__Task prompt__
Copy the entire Children's Surgical Centre text below, keeping every word and mark unchanged.

__Source passage__
Children's Surgical Centre
- Abbreviation: CSC
- Formation: 1998
- Type: INGO
- Purpose: Providing free surgical care and rehabilitation to children and adults of Cambodia
- Headquarters: Phnom Penh
- Region served: Cambodia
- Official language: Khmer and English
- Affiliations: CASC
- Website: csc.org

= Children's Surgical Centre =

The Children's Surgical Centre (CSC; មជ្ឈមណ្ឌលវះកាត់កុមារ) is a non-profit, non-governmental, and non-religious surgical hospital in Phnom Penh, Cambodia and registered as a 501(c)(3) in the United States. Founded in 1998, the centre aims to improve the quality of life for disabled children and adults by providing free rehabilitative surgery.

Surgeries at CSC include orthopedic surgery, ophthalmology, ent surgery and plastic and burn surgery. The organization also has a training program in order to help develop sustainable health services in Cambodia.

CSC was the subject of the BBC documentary Cambodia Surgical Ward, which aired in January 2010, and was selected as one of BBC's top 10 programs of the year

==Introduction==
CSC is located in the Kien Khleang National Rehabilitation Center for the disabled in Phnom Penh, Cambodia. Within Cambodia, the organization is registered with the Ministry of Foreign Affairs and International Cooperation, the Ministry of Social Affairs, Veterans and Youth Rehabilitation, and the Ministry of Health.

__Data extract__

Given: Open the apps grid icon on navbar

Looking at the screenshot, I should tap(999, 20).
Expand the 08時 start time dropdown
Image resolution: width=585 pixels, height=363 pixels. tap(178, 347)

__Task result__
Children's Surgical Centre
- Abbreviation: CSC
- Formation: 1998
- Type: INGO
- Purpose: Providing free surgical care and rehabilitation to children and adults of Cambodia
- Headquarters: Phnom Penh
- Region served: Cambodia
- Official language: Khmer and English
- Affiliations: CASC
- Website: csc.org

= Children's Surgical Centre =

The Children's Surgical Centre (CSC; មជ្ឈមណ្ឌលវះកាត់កុមារ) is a non-profit, non-governmental, and non-religious surgical hospital in Phnom Penh, Cambodia and registered as a 501(c)(3) in the United States. Founded in 1998, the centre aims to improve the quality of life for disabled children and adults by providing free rehabilitative surgery.

Surgeries at CSC include orthopedic surgery, ophthalmology, ent surgery and plastic and burn surgery. The organization also has a training program in order to help develop sustainable health services in Cambodia.

CSC was the subject of the BBC documentary Cambodia Surgical Ward, which aired in January 2010, and was selected as one of BBC's top 10 programs of the year

==Introduction==
CSC is located in the Kien Khleang National Rehabilitation Center for the disabled in Phnom Penh, Cambodia. Within Cambodia, the organization is registered with the Ministry of Foreign Affairs and International Cooperation, the Ministry of Social Affairs, Veterans and Youth Rehabilitation, and the Ministry of Health.